Inoltre, il patrimonio delle famiglie italiane rimane fortemente sbilanciato sul settore immobiliare. La casa rappresenta circa due terzi della ricchezza media, stimata attorno ai 320 mila euro, e il 79% degli intervistati abita in un immobile di proprietà. Il 66% continua a considerare l’immobile come una forma di investimento priva di insidie, per quanto tale convinzione mostri un progressivo ridimensionamento rispetto al passato: si legge nel report “la percentuale cala infatti per il secondo anno consecutivo (72,6 per cento nel 2024, 67,5 per cento nel 2025)“.

Italiani risparmiatori ma con portafogli contenuti: perché diventare possessori di certificati

Come negli anni passati, e così seguendo uno stereotipo ormai consolidato nel tempo, i risparmiatori italiani sono un popolo tutt’altro che privo di risparmio. La vera sfida è trasformare questa ricchezza da patrimonio statico a capitale produttivo, senza cancellare la naturale esigenza di sicurezza delle famiglie.

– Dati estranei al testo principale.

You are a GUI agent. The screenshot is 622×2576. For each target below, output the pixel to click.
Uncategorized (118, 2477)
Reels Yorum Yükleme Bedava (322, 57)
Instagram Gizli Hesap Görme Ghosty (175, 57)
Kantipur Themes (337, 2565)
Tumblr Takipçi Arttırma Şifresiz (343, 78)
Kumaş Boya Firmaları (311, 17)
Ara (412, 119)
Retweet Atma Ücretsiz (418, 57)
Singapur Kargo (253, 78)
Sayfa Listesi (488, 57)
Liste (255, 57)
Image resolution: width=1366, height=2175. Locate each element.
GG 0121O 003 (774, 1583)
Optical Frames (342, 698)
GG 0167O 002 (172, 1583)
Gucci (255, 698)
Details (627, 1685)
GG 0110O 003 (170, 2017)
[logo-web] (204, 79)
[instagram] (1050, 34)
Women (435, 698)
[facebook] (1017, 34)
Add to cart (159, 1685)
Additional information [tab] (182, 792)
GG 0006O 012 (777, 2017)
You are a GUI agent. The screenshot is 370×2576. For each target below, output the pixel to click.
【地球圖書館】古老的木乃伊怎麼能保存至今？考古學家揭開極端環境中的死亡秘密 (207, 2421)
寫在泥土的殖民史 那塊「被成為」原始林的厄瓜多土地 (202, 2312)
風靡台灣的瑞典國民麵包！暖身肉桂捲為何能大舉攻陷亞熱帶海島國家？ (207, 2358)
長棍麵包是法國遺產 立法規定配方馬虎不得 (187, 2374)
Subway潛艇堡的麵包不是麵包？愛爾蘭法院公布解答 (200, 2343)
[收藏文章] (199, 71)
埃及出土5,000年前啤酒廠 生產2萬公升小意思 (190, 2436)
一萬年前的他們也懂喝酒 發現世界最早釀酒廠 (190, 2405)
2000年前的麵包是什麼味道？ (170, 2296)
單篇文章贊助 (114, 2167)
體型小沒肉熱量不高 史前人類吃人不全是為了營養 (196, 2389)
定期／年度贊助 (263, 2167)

In un contesto in cui oltre il 70% dei risparmiatori pecca di scarsa diversificazione e manifesta una forte avversione al rischio, i certificati possono rappresentare uno strumento ideale per fare da ponte tra la pura liquidità e i mercati finanziari. Questo perché offrono la possibilità di esporsi al comparto azionario mantenendo barriere di protezione del capitale anche molto ampie.

Detto ciò, chi è già possessore di questi prodotti dovrebbe fare di tanto in tanto un censimento del proprio portafoglio per verificare che le barriere dei titoli siano adeguate all’attuale contesto di volatilità geopolitica e di mercato.